Q: Which vital rates changed the most from 1983 to 2002?
Q: Can you think of any reason for this change?
7.1.0.4.1 Density-dependence
- Let’s implement a new process into our model- density-dependence.
We know that when the adult (female) population size was around 5, yearling survival was around 82%
We also know that when the adult (female) population size was around 30, yearling survival dropped to around 54%
Can you calculate a linear relationship between population size and yearling survival? When abundance increased by 25, yearling survival decreased by a little more than 25% (28% to be exact).
SLOPE: For each additional individual in the adult population, yearling survival decreased by 1.12.
INTERCEPT: When there were 5 adults, yearling survival was 81.7%. If there were 0 individuals in the adult population, yearling survival would be \(81.7 + 1.12\cdot 5\), which is 87.6%.
To convert back to a fraction, we divide this linear model by 100!
So the linear formula for computing yearling survival as a function of adult female abundance should be:
\(Surv_{yearling} = \frac{\left (87.6 - 1.12*N_{female} \right )}{100}\)

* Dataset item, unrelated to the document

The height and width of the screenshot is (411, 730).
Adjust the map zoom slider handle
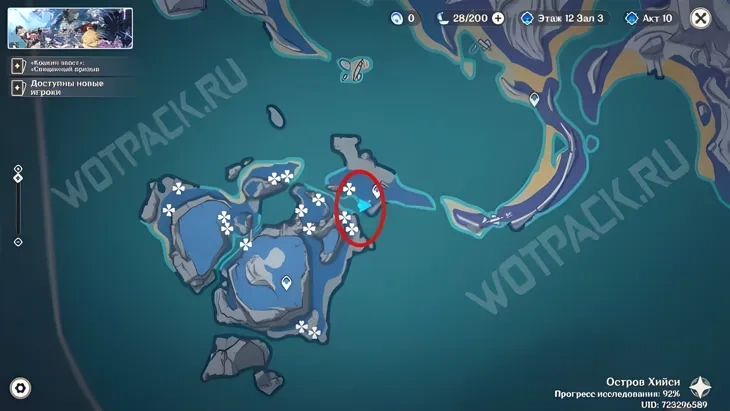(18, 178)
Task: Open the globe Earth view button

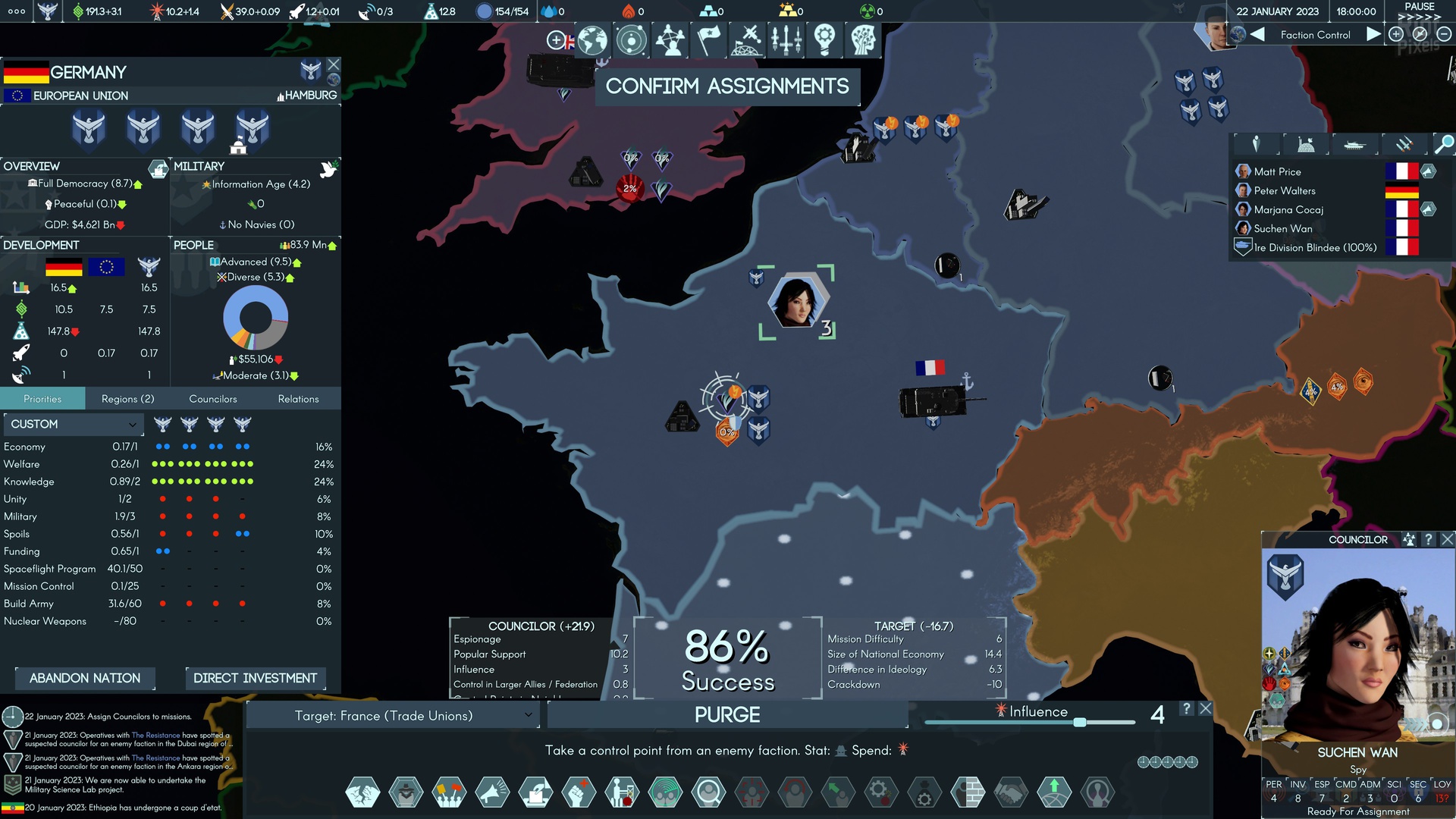Action: click(x=592, y=40)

Let’s implement this density-dependent process in Insightmaker.
- Create a [Link] between female abundance and yearling survival.

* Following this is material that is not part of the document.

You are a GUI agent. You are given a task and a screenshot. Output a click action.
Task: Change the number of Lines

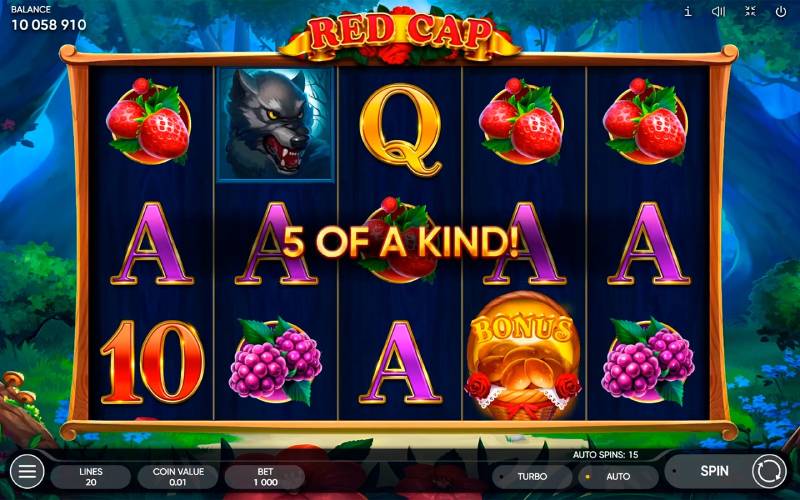pyautogui.click(x=90, y=475)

- Open the equation editor for yearling survival, and input the linear equation above.
Run the model. What do you notice?
Q: What is the carrying capacity of this population? NOTE: you may need to run the model for longer than 100 years. NOTE: this is an emergent property of our new model.
Q: Do you notice an oscillatory pattern in abundance over time? NOTE: this is also an emergent property of our new model!

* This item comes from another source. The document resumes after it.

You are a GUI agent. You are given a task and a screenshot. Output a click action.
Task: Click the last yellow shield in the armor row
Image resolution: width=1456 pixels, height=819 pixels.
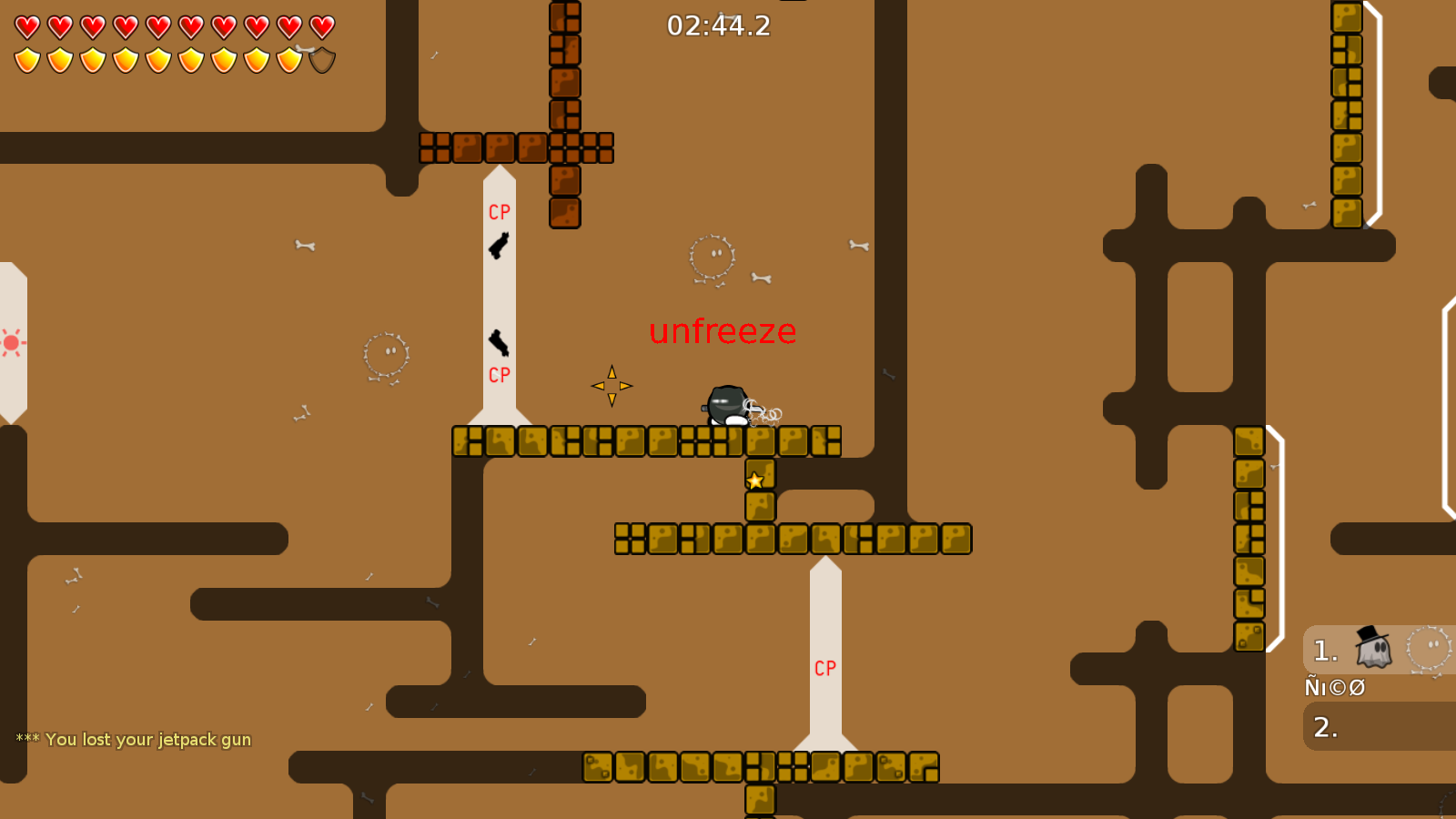pos(289,58)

Q: Why is this type of model called density-dependent?
NOTE: if necessary, you can clone a density-dependent version of the grizzly model here
7.1.1 Grizzly bear exercise
Answer the following questions:
Run the grizzly bear PVA with and without the density-dependence process. In each case, what is the extinction risk after 100 years? In each case (with and without density-dependence), what is the approximate 95% confidence interval for the total population abundance after 100 years? Under which scenario is the conservation outlook best for grizzly bears in Yellowstone park?
For the density-independent model, what is the extinction risk if you changed yearling survival to its lower confidence limit in the above table (from 2002-2011)? Does the parameter uncertainty in the above table make a difference for the conservation outlook for this population?? NOTE: remember to change yearling survival back to 0.539 for the density-independent model!
In each case (with and without density-dependence), what is the extinction risk if you changed the initial abundance in each stage to 2? Given that a viable population is defined as a risk of extinction of < 10% over 100 years, can you identify a minimum viable population for this population?
HELPFUL HINTS:
- For the density-independent scenario, set the yearling survival rate to 0.54 – the value estimated from 2002 to 2011.
- All parameters aside from yearling survival should be the same between the two scenarios (so that the presence/absence of the density-dependence process is the only difference between the scenarios). I suggest you use all parameters estimated for the period 2002 to 2011, just to be consistent!
- For both scenarios, set the initial abundance to 5 for each stage (the numbers observed inside the park in 1983).
- Use the “sensitivity testing” option in the “Tools” menu to run multiple simulations (>100 replicates). You can assess extinction risk using the following formula:
\(\frac{extinctions}{replicates}\)
Where extinctions is the total number of replicates where the abundance declined to zero, and replicates is the total number of independent simulation replicates you ran. Similarly, you can assess the probability of failing to meet an important conervation criterion (e.g., population remaining above MVP) as the fraction of replicates that failed to meet the specified criterion.